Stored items
= = = = =
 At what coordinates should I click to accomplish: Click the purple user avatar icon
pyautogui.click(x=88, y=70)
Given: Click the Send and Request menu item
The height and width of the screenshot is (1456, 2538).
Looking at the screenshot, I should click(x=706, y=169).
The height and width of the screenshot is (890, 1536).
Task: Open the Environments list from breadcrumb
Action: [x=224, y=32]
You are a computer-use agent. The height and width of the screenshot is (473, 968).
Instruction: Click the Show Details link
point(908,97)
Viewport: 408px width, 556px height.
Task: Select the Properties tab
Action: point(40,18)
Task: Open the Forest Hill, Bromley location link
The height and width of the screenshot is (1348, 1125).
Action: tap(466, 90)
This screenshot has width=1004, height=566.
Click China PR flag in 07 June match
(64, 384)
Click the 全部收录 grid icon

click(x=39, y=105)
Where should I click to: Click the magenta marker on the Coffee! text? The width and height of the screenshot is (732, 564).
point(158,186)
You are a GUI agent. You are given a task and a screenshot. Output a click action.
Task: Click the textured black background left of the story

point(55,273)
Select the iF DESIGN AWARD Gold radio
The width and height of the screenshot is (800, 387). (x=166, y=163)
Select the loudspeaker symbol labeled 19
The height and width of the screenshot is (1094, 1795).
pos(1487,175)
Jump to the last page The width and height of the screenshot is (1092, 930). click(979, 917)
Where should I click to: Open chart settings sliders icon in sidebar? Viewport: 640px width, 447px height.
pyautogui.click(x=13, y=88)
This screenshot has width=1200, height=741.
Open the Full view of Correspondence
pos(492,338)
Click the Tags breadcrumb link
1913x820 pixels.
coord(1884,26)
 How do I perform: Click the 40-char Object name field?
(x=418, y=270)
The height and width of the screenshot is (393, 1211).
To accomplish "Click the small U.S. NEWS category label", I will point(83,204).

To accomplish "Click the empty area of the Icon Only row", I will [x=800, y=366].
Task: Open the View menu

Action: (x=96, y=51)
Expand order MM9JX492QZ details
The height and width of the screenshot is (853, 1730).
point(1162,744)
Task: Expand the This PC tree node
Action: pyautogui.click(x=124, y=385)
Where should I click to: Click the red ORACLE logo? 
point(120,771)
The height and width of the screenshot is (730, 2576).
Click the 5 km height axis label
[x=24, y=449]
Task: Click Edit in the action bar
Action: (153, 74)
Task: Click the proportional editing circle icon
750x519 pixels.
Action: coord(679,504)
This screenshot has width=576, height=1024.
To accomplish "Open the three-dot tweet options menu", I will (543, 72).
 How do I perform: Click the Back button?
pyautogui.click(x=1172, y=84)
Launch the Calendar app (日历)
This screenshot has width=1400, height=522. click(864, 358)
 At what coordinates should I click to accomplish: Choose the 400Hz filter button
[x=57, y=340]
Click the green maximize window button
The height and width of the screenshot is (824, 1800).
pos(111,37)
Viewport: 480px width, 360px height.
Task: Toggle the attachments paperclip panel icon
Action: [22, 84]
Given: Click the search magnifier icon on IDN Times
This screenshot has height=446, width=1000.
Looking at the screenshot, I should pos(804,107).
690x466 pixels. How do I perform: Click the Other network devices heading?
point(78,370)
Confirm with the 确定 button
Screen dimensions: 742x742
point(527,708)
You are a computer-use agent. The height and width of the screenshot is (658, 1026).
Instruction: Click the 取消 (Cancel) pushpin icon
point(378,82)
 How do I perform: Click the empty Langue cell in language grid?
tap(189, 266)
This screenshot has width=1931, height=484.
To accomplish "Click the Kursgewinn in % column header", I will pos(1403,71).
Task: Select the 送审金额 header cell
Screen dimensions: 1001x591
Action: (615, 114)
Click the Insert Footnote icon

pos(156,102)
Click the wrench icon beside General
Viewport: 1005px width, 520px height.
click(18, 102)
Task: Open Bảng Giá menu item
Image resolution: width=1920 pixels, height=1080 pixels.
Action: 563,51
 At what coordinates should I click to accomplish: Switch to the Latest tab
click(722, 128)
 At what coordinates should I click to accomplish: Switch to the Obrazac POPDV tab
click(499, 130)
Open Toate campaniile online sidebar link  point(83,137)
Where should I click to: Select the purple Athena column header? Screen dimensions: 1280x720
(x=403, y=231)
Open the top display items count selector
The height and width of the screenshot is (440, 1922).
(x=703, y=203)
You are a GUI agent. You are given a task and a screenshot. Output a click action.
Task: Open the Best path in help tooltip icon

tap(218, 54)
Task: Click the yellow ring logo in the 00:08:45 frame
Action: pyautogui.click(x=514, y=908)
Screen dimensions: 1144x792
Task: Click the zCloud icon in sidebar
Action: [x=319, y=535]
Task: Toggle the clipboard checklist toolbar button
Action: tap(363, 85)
= = = = =
Write out the data above once more, exactly as it stands.

FINISHED TASK ->
 At what coordinates should I click to accomplish: Click the purple user avatar icon
pyautogui.click(x=88, y=70)
Given: Click the Send and Request menu item
The height and width of the screenshot is (1456, 2538).
Looking at the screenshot, I should click(x=706, y=169).
The height and width of the screenshot is (890, 1536).
Task: Open the Environments list from breadcrumb
Action: [x=224, y=32]
You are a computer-use agent. The height and width of the screenshot is (473, 968).
Instruction: Click the Show Details link
point(908,97)
Viewport: 408px width, 556px height.
Task: Select the Properties tab
Action: point(40,18)
Task: Open the Forest Hill, Bromley location link
The height and width of the screenshot is (1348, 1125).
Action: tap(466, 90)
This screenshot has width=1004, height=566.
Click China PR flag in 07 June match
(64, 384)
Click the 全部收录 grid icon

click(x=39, y=105)
Where should I click to: Click the magenta marker on the Coffee! text? The width and height of the screenshot is (732, 564).
point(158,186)
You are a GUI agent. You are given a task and a screenshot. Output a click action.
Task: Click the textured black background left of the story

point(55,273)
Select the iF DESIGN AWARD Gold radio
The width and height of the screenshot is (800, 387). (x=166, y=163)
Select the loudspeaker symbol labeled 19
The height and width of the screenshot is (1094, 1795).
pos(1487,175)
Jump to the last page The width and height of the screenshot is (1092, 930). click(979, 917)
Where should I click to: Open chart settings sliders icon in sidebar? Viewport: 640px width, 447px height.
pyautogui.click(x=13, y=88)
This screenshot has width=1200, height=741.
Open the Full view of Correspondence
pos(492,338)
Click the Tags breadcrumb link
1913x820 pixels.
coord(1884,26)
 How do I perform: Click the 40-char Object name field?
(x=418, y=270)
The height and width of the screenshot is (393, 1211).
To accomplish "Click the small U.S. NEWS category label", I will point(83,204).

To accomplish "Click the empty area of the Icon Only row", I will [x=800, y=366].
Task: Open the View menu

Action: (x=96, y=51)
Expand order MM9JX492QZ details
The height and width of the screenshot is (853, 1730).
point(1162,744)
Task: Expand the This PC tree node
Action: pyautogui.click(x=124, y=385)
Where should I click to: Click the red ORACLE logo? 
point(120,771)
The height and width of the screenshot is (730, 2576).
Click the 5 km height axis label
[x=24, y=449]
Task: Click Edit in the action bar
Action: (153, 74)
Task: Click the proportional editing circle icon
750x519 pixels.
Action: coord(679,504)
This screenshot has width=576, height=1024.
To accomplish "Open the three-dot tweet options menu", I will (543, 72).
 How do I perform: Click the Back button?
pyautogui.click(x=1172, y=84)
Launch the Calendar app (日历)
This screenshot has width=1400, height=522. click(864, 358)
 At what coordinates should I click to accomplish: Choose the 400Hz filter button
[x=57, y=340]
Click the green maximize window button
The height and width of the screenshot is (824, 1800).
pos(111,37)
Viewport: 480px width, 360px height.
Task: Toggle the attachments paperclip panel icon
Action: [22, 84]
Given: Click the search magnifier icon on IDN Times
This screenshot has height=446, width=1000.
Looking at the screenshot, I should pos(804,107).
690x466 pixels. How do I perform: Click the Other network devices heading?
point(78,370)
Confirm with the 确定 button
Screen dimensions: 742x742
point(527,708)
You are a computer-use agent. The height and width of the screenshot is (658, 1026).
Instruction: Click the 取消 (Cancel) pushpin icon
point(378,82)
 How do I perform: Click the empty Langue cell in language grid?
tap(189, 266)
This screenshot has width=1931, height=484.
To accomplish "Click the Kursgewinn in % column header", I will pos(1403,71).
Task: Select the 送审金额 header cell
Screen dimensions: 1001x591
Action: (615, 114)
Click the Insert Footnote icon

pos(156,102)
Click the wrench icon beside General
Viewport: 1005px width, 520px height.
click(18, 102)
Task: Open Bảng Giá menu item
Image resolution: width=1920 pixels, height=1080 pixels.
Action: 563,51
 At what coordinates should I click to accomplish: Switch to the Latest tab
click(722, 128)
 At what coordinates should I click to accomplish: Switch to the Obrazac POPDV tab
click(499, 130)
Open Toate campaniile online sidebar link  point(83,137)
Where should I click to: Select the purple Athena column header? Screen dimensions: 1280x720
(x=403, y=231)
Open the top display items count selector
The height and width of the screenshot is (440, 1922).
(x=703, y=203)
You are a GUI agent. You are given a task and a screenshot. Output a click action.
Task: Open the Best path in help tooltip icon

tap(218, 54)
Task: Click the yellow ring logo in the 00:08:45 frame
Action: pyautogui.click(x=514, y=908)
Screen dimensions: 1144x792
Task: Click the zCloud icon in sidebar
Action: [x=319, y=535]
Task: Toggle the clipboard checklist toolbar button
Action: tap(363, 85)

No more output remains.